Hello,
I’ve been doing a lot of testing since yesterday and so far the new version ChatGPT 4 0611 is really not as good in terms of response quality as Chat GPT4.
Any ideas for improving the quality of responses? Any particular prompts or instructions?
I asked the model with web browsing capabilities, and it has affirmed there is delay and confusion about version deployment. For example I’m still seeing the drop down menu in my end user chat GPT chat window. I can access all of the features in the assistant build dashboard, but anytime I attempt to upload a file for inspection with my new assistant, it stalls out. I haven’t even gotten an error log yet. However the model is responsive through normal conversation.
I also had a try yesterday. Using the GPT4 Turbo model, some of the responses I receive to my inquiries are inaccurate. However, the answer is right when I try the same question again.
When I use gpt4, my daily token cost is less than it is on other days.
How can I make it more accurate the first time? What actions can I take to deal with it?

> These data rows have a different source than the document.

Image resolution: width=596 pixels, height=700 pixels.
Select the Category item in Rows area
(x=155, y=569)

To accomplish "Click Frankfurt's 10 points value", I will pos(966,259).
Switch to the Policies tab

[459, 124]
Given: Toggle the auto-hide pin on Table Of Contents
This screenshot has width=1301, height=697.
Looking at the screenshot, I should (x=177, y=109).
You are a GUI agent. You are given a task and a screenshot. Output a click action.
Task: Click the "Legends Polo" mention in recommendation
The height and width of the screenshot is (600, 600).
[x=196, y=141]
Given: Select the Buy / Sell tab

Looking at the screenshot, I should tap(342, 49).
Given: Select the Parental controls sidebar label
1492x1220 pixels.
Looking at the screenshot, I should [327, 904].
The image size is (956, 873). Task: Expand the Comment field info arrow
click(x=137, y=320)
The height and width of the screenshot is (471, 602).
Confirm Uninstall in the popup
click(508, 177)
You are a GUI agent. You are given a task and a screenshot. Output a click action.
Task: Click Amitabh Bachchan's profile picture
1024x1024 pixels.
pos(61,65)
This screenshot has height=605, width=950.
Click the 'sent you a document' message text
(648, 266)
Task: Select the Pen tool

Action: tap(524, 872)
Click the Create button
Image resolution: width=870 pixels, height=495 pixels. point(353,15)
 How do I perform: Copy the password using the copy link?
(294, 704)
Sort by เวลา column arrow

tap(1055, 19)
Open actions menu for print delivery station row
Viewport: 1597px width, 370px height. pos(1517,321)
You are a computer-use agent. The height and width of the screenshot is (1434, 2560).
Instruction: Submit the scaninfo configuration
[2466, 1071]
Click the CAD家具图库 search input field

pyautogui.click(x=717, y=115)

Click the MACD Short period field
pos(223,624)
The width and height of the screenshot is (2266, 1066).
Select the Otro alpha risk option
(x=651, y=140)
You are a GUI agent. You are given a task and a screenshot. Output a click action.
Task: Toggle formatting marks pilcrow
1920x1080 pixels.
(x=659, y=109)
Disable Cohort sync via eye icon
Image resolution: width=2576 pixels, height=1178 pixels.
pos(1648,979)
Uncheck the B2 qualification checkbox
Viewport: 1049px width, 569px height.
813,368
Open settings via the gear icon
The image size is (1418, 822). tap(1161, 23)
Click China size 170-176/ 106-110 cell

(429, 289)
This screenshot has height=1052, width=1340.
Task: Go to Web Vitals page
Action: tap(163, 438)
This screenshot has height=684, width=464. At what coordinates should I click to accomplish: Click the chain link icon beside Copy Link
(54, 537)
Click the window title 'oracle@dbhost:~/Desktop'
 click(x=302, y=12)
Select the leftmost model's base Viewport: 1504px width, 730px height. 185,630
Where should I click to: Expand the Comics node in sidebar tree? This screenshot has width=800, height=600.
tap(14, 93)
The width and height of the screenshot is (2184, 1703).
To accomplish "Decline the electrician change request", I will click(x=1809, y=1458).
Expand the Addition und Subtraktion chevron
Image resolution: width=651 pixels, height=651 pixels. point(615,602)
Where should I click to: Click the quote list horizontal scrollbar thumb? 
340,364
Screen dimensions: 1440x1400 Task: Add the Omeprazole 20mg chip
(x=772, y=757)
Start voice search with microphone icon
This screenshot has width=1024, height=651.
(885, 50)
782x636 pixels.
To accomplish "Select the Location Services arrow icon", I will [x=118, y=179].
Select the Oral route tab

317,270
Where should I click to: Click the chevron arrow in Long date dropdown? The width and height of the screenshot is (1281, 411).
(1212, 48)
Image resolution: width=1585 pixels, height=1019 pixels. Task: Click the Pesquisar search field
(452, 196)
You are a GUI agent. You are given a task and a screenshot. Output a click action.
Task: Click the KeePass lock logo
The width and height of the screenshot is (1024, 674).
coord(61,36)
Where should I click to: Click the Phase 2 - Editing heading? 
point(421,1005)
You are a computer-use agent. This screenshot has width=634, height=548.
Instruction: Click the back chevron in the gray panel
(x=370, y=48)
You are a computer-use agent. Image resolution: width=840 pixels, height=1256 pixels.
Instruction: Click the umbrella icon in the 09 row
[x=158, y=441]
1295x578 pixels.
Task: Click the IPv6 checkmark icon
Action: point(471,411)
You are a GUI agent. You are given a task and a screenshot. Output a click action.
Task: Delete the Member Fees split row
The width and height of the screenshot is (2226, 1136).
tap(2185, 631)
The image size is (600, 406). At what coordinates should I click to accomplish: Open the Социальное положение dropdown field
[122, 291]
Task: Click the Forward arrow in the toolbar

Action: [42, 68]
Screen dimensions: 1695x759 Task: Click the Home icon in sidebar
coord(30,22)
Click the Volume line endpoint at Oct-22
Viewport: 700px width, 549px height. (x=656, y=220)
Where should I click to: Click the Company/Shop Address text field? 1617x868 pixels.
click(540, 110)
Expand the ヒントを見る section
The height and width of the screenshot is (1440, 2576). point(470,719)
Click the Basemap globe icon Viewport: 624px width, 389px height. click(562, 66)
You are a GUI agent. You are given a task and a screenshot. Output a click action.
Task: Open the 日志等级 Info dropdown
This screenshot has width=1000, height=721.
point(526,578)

Very interesting. I very often observe that a specific request receives a rather general answer which doesn’t seem completely inadequate, but it does not contain the exact information asked for. Then I ask the same question again and I usually get the answer. Interstingly the “geralized” parts appear very quickly while more “personalized” parts take much longer. Potentially performance optimization, but this would definately be on the expense of respond quality.
I also find it suspicious that it is called “Turbo” - “Turbo” having been the “budget-version” so far.
What do you experience with GPT-4 Turbo?
Impressive delays, degraded speed and quality of response felt here. ChatGPT launched from 0 - 100 and now down to 15 in my view. Would be good to know if this is a temporary issue or just the new normal.
Likely a new normal for the current models, if I was to speculate I’d say OpenAI has been restricting and tuning their models in an attempt to stay out of the negative press and relieve some of the social (and soon to be regulatory) pressure.
Hopefully we’ll get a new Bing Chat moment when the next big model launches and it’ll be up for anything
In every test I have performed and with 4 project implementations and a bunch of customer installs the turbo model has either equalled or significantly improved upon GPT-4’s last outing. (Current server overload issues notwithstanding)
If anyone has a prompt that worked on GPT-4-8K or 32K that no longer works with GPT-4-Turbo I’d be happy to spend time with them to help them resolve their issues.
And that seems to have helped a lot, so input quality definitely has something to do with it
Update: Yeah, turns out this just needs a more affirmative system prompt and removing the description on how to make the authentication request because GPT cannot write this without my auth token.
I also feel like gpt-4-turbo was sparsified so much, it is now a better 3.5 but not a whole different level anymore.
It broke many of my prompts and use-cases, by being unpredictable and much less adherent to details in the prompt. It is much less “deep” and often simply feels as dumb as 3.5 because it also does not see nuances etc. - it will only do obvious stuff correctly and reliably.
Much less magic Hope there will be a more expensive model option in the future that is as good as old gpt-4 but also up to date.
It might be like with washing machines - now selecting 60 degress doesn’t mean it will be 60 - due to energy saving they are trying to achieve the same effect as with 60… What if gpt-4-turbo is just gpt-3.5 with additional prompt optimization? For ChatGPT they already almost for sure do it.